Не знаю, происки ли это судьбы, а, может, подсознание тайно вело меня, пока я пытался привыкнуть к реву улиц Полуденска, но, окончательно совладав с собой, я увидел впереди цветочный магазин. Катя очень любила цветы. Не пустышки, которые по 2-3 дня в вазе стоят, а живые цветы в горшках. Азалии были её страстью. Катя собрала на подоконнике нашего дома на Земле целую коллекцию всевозможных разновидностей этого растения. Розовые, красные, голубоватые, лиловые. Я часто ругал её за то, что она уделяла цветам больше времени, чем мне, но конечно, я был неправ. Это прекрасно, если человек о ком-то заботится. Даже если этот «кто-то» зеленый и растет в горшке. И сейчас мне жутко захотелось купить кустик азалии, поставить в своей комнате и ухаживать так, как это делала бы Катя. Представлять, что она рядом, что она направляет мою руку с маленькой леечкой из оргстекла и шепчет на ухо «Вот так милый, лить нужно точно под корень». Едва я об этом подумал, по всему телу разлилась легкая теплая нега. Если кто-то из прохожих, спешащих каждый по своим делам, обратил бы на меня внимание, он бы сильно удивился. Потому что я ни с того ни с сего вдруг широко улыбнулся и слегка прикрыл глаза. Так продолжалось минут пять, но потом я вспомнил, где нахожусь, и прогнал свои грезы прочь.

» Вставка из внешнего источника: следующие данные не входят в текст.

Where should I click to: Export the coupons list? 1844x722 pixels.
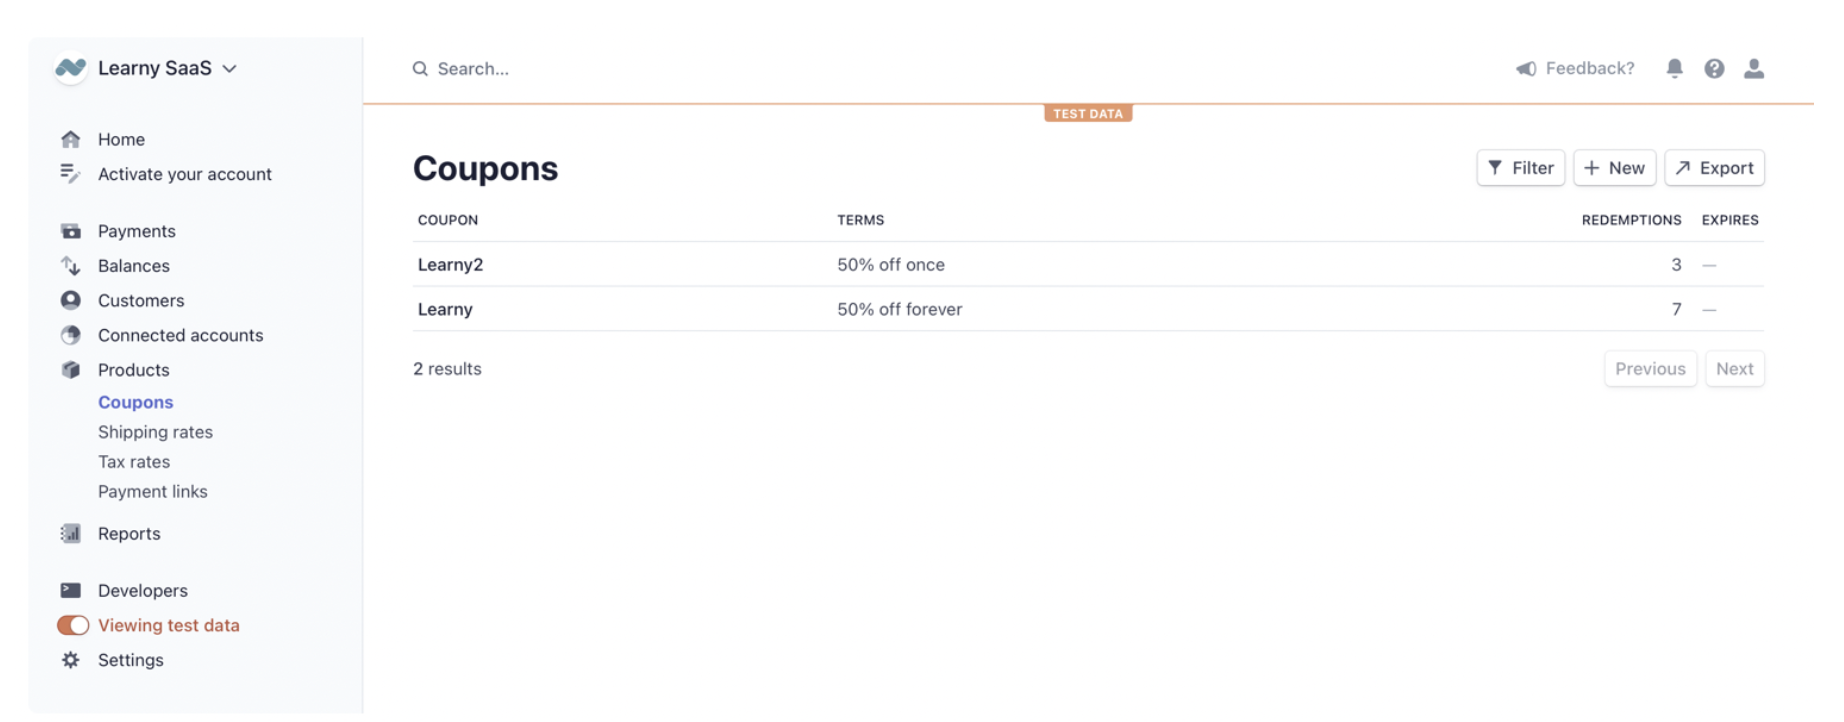tap(1714, 168)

Маленький серебряный колокольчик над дверью магазина нежно зазвенел, когда я вошел. Мир взорвался радугой ароматов, слегка пьянящих и, безусловно, приятных. Я курил достаточно давно, и оттого мое обоняние притупилось, но, несмотря на это, запахи всевозможных декоративных растений закружили мне голову. Наверное, потому, что я слишком долго дышал фильтрованной газовой смесью, которой заправляли рабочие скафандры. Одурманенный насыщенным диковинными эфирами воздухом, я не сразу заметил рыжеволосую девушку-продавщицу, читавшую настоящую бумажную книгу за прилавком. Она была удивительно красива. Не как лощеные девочки с обложки. Нет, её красота была в некой естественности и простоте черт, в неровном загаре, полученном не в солярии, а под настоящим солнцем. В руках, ухоженных, но не выхоленных. Я наверное слишком пристально смотрел на девушку, потому что она это внезапно отложила книгу и взглянула на меня. Красивые глаза. Зеленоватые при таком свете, немного печальные. Совсем как у Кати. Я часто удивлялся жене – когда её лицо смеялось, её глаза всё равно плакали без слез. Но я любил и эти глаза, и этот смех. Для меня ничего лучше в мире не существовало.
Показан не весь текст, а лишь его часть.